* **Selected text**
***

I guess I don't see the need for this kind of a change. I assume removing race names is not a simple matter of leaving a column off the online listing. In almost 25-years of measuring, we've had only one request to obtain certification of an already certified course and one request for a race to use a course certified for a different race. We, the measuring community understand the difference between course certification and race certification, but the race directors and general public don't. There are many more of them that would need to be educated and have their behavior changed. This seems like a formidable job

In this case I will talk to both race directors and if there are no objections, I will give the new race a copy of the existing certified course map with a new race name on the header (easy to do since I have the map electronically). If the old race director objects or the new race director really wants a re-measurement, re-certification and new map, what's the harm in providing that?
If the course is remeasured, and a new map and certificate issued, it will not be identical to the existing course. Barring a miracle, the measurements will not be exactly the same. Close, yes. Identical, no.

The exercise is a waste of time. It's about race publicity, not course accuracy. But, the customer is always right.
I had this come up earlier this summer. Two organizations wanted to have the same course measured for races about six months apart on the annual calendar. I tried to explain to them that one certificate would be OK for both events, but they wanted certificates for both events. So I measured the course, drew two copies of the same map, prepared two certificates- one with the name of each event- and charged them an extra certifier's fee.

***

* **Data extract**
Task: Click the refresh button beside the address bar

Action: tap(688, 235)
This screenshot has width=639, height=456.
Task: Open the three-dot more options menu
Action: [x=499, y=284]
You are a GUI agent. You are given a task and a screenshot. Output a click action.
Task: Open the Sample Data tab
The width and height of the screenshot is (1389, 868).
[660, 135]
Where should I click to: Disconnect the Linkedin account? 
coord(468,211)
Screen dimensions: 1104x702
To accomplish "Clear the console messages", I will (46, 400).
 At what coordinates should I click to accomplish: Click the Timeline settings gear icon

***

* **Exercise aim**
Resume the discussion of race course certification, picking up right after its last sentence.

* **Task result**
I had the same question come up a couple of years ago on a different course but the two organizations agreed to give the course a generic name and only one certificate was issued.

The posting of the certificates to the USATF website turns the course map on the back of the certificate into a bit of a marketing instrument and I can understand why race directors want a course map with the name of their event posted on the website as opposed to one with only a nine character course certification code.

Given that I've certified around 400 courses over the past three years and this has come up twice, unless other certifiers' experinces are different than mine I don't think we have a major issue here. I'd almost rather issue redundant certificates than field the "can we use somebody else's certified course?" calls.